*** Opening Dataset ***
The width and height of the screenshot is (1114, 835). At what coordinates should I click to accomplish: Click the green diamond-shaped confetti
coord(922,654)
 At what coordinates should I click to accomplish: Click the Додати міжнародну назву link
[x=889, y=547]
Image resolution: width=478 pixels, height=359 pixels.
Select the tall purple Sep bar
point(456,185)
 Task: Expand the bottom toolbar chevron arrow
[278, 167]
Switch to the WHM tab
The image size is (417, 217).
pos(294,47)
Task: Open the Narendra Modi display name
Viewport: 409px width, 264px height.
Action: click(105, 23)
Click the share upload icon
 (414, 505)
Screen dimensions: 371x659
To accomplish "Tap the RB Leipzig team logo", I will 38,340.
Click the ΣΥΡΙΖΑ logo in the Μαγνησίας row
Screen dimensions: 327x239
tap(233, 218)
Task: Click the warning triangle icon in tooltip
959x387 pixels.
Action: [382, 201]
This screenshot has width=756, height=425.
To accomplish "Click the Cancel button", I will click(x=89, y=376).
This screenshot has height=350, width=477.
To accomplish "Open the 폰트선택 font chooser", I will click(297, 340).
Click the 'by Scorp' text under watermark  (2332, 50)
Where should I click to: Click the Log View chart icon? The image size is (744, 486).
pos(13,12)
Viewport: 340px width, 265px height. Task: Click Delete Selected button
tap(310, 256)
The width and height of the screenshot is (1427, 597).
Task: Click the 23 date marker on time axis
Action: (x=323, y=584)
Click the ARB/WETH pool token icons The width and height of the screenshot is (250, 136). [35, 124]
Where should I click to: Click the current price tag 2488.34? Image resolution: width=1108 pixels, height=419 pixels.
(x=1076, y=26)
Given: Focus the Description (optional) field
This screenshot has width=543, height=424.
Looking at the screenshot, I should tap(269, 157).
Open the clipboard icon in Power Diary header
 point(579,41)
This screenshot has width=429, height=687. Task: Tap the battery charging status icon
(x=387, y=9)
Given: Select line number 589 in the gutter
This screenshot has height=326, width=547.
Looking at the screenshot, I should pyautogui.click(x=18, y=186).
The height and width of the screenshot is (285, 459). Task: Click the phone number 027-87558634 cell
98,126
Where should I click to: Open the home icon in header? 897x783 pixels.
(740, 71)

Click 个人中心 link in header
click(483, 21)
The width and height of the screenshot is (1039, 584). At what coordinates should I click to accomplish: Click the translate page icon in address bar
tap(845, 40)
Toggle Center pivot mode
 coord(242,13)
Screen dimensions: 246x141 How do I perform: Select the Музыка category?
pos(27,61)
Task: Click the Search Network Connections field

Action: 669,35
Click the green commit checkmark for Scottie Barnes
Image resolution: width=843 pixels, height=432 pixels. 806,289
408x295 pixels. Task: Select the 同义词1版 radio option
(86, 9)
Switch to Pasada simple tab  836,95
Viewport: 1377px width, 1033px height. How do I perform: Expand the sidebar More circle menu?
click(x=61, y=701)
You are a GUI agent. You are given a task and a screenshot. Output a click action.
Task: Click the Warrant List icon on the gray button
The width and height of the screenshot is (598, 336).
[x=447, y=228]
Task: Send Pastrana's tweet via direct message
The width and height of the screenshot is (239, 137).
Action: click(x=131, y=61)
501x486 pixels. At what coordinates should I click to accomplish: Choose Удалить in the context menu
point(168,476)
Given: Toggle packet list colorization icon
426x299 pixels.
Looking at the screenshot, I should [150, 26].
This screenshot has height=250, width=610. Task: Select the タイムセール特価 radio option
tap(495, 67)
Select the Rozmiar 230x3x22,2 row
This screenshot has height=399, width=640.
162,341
*** Closing Dataset ***
• Goal of the exercise:
From the first line to the last, return the data above exactly.

• Answer to the problem:
The width and height of the screenshot is (1114, 835). At what coordinates should I click to accomplish: Click the green diamond-shaped confetti
coord(922,654)
 At what coordinates should I click to accomplish: Click the Додати міжнародну назву link
[x=889, y=547]
Image resolution: width=478 pixels, height=359 pixels.
Select the tall purple Sep bar
point(456,185)
 Task: Expand the bottom toolbar chevron arrow
[278, 167]
Switch to the WHM tab
The image size is (417, 217).
pos(294,47)
Task: Open the Narendra Modi display name
Viewport: 409px width, 264px height.
Action: click(105, 23)
Click the share upload icon
 (414, 505)
Screen dimensions: 371x659
To accomplish "Tap the RB Leipzig team logo", I will 38,340.
Click the ΣΥΡΙΖΑ logo in the Μαγνησίας row
Screen dimensions: 327x239
tap(233, 218)
Task: Click the warning triangle icon in tooltip
959x387 pixels.
Action: [382, 201]
This screenshot has width=756, height=425.
To accomplish "Click the Cancel button", I will click(x=89, y=376).
This screenshot has height=350, width=477.
To accomplish "Open the 폰트선택 font chooser", I will click(297, 340).
Click the 'by Scorp' text under watermark  (2332, 50)
Where should I click to: Click the Log View chart icon? The image size is (744, 486).
pos(13,12)
Viewport: 340px width, 265px height. Task: Click Delete Selected button
tap(310, 256)
The width and height of the screenshot is (1427, 597).
Task: Click the 23 date marker on time axis
Action: (x=323, y=584)
Click the ARB/WETH pool token icons The width and height of the screenshot is (250, 136). [35, 124]
Where should I click to: Click the current price tag 2488.34? Image resolution: width=1108 pixels, height=419 pixels.
(x=1076, y=26)
Given: Focus the Description (optional) field
This screenshot has width=543, height=424.
Looking at the screenshot, I should tap(269, 157).
Open the clipboard icon in Power Diary header
 point(579,41)
This screenshot has width=429, height=687. Task: Tap the battery charging status icon
(x=387, y=9)
Given: Select line number 589 in the gutter
This screenshot has height=326, width=547.
Looking at the screenshot, I should pyautogui.click(x=18, y=186).
The height and width of the screenshot is (285, 459). Task: Click the phone number 027-87558634 cell
98,126
Where should I click to: Open the home icon in header? 897x783 pixels.
(740, 71)

Click 个人中心 link in header
click(483, 21)
The width and height of the screenshot is (1039, 584). At what coordinates should I click to accomplish: Click the translate page icon in address bar
tap(845, 40)
Toggle Center pivot mode
 coord(242,13)
Screen dimensions: 246x141 How do I perform: Select the Музыка category?
pos(27,61)
Task: Click the Search Network Connections field

Action: 669,35
Click the green commit checkmark for Scottie Barnes
Image resolution: width=843 pixels, height=432 pixels. 806,289
408x295 pixels. Task: Select the 同义词1版 radio option
(86, 9)
Switch to Pasada simple tab  836,95
Viewport: 1377px width, 1033px height. How do I perform: Expand the sidebar More circle menu?
click(x=61, y=701)
You are a GUI agent. You are given a task and a screenshot. Output a click action.
Task: Click the Warrant List icon on the gray button
The width and height of the screenshot is (598, 336).
[x=447, y=228]
Task: Send Pastrana's tweet via direct message
The width and height of the screenshot is (239, 137).
Action: click(x=131, y=61)
501x486 pixels. At what coordinates should I click to accomplish: Choose Удалить in the context menu
point(168,476)
Given: Toggle packet list colorization icon
426x299 pixels.
Looking at the screenshot, I should [150, 26].
This screenshot has height=250, width=610. Task: Select the タイムセール特価 radio option
tap(495, 67)
Select the Rozmiar 230x3x22,2 row
This screenshot has height=399, width=640.
162,341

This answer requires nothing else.